Prebuilt office space gains in status

“It used to be when a landlord couldn’t lease the little pockets of leftover space, they’d do a prebuild to try and move them,” said Joseph Brancato, a managing principal at Gensler, an architecture firm that often does prebuilt design work. “You’d put down a basic carpet and drywall and paint the walls, and the upgrade would be a wood door.”

These days, however, prebuilds are becoming far more sophisticated.  They are a crucial part of a building’s sales strategy, and the quality is often good enough to attract high-end firms in finance, law, communications and consulting, among many other fields.

Small companies that don’t have the time, the inclination or the cash to go through the construction process can sign a lease and move right in.

“The start-ups don’t want to wait around for space,” said William C.  Rudin, the vice chairman and chief executive of the Rudin Management Co., which has gut-renovated and prebuilt 120,000 square feet of space in the past year. “They’ve got the money and want to get started on their business plan.”

Though prebuilt design is not aiming for the avant-garde, the offices are looking sharper and more luxe than ever.
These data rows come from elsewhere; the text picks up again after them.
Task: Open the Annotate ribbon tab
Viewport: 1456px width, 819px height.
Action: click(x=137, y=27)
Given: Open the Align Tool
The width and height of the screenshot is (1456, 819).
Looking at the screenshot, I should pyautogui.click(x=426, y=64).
Reception areas are full of glass, wood, granite and marble, and the pantries even in small offices are often set up with stainless-steel appliances, specialty finishes and coffee bars.

Ceiling heights are raised when possible, and window treatments are getting softer and more minimal.

“Landlords are much more attentive to good, unique design versus the typical prebuilds of five to 10 years ago,” said Scott Spector, an architect and a principal of Spector Group, which has worked with many companies on prebuilds.

These offices, he added, “have been fully engineered to the hilt.” Some prebuilds are focusing on sustainability, too. The Rudin Management Co., for example, uses recycled drywall, ceiling tiles and carpeting; bamboo cabinets; and PaperStone countertops, which are made of recycled paper.